Oksidatif stres ile başa çıkma yolları
Oksidatif stres düzeyi, kanda H2O2 (hidrojen peroksit) ölçümü ile sağlanmaktadır. Oksidatif stres düzeyinin yüksek olması, kanda hidrojen peroksit düzeyinin 2,25 mmol/L‘nin üzerindeyse ise görülür. Bazı hastalıkların, doğal, kaliteli ve dengeli beslenme ile önlenmesi ya da tedavisi oldukça fazla önem arz etmektedir. Farklı oranlarda protein, yağ, karbonhidrat, mineral ve vitaminlerle birlikte antioksidan madde(ler)den pek çoğu oksidatif stres ile başa çıkmayı sağlamaktadır. Oksidatif hasara karşı, antioksidan sistem ve moleküllerle korunuruz. Antioksidan sistemi güçlendiren en önemli faktörlerden biri de tükettiğimiz gıdalardır. Antioksidanlarca zengin besinler ile beslenmek vücudumuzun oksidanlara karşı direncinde önemli rol oynamaktadır.

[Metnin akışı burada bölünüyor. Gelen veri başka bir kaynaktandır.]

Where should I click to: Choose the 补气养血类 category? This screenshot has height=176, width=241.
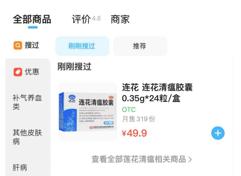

- Doğal ve organik, mümkünse genetiği ile oynanmamış tarım ürünleri olan mevsiminde sebze ve meyve ağırlıklı beslenilmeli.
- Katkı madde içeriği yüksek, yapay, paketlenmiş besinler tüketilmemeli.
- Buharda pişirme yöntemi tercih edilmeli. Yanmış, tütsülenmiş ve yüksek kömür ateşinde pişirilmiş gıda tüketiminden kaçınılmalı
- Ceviz, koyu yeşil yapraklı sebzeler ve keten tohumu gibi Omega 3 kaynaklı ürünler tüketilmesine özen gösterilmeli. Mümkünse, belirli miktarlarda her gün yemeye dikkat edilmeli.
- İşlenmiş glikozdan uzak durmalı.
- Günlük su tüketimi sağlanmalı ve doğal bitki çaylarına yönelmeli.
- Eğer kanda serbest radikal düzeyi yüksek ise ya da risk grubufnda yer alınıyorsa antioksidan takviyesi kullanılmalı. Seçilecek ürüne bir uzmanla beraber karar verilmelidir.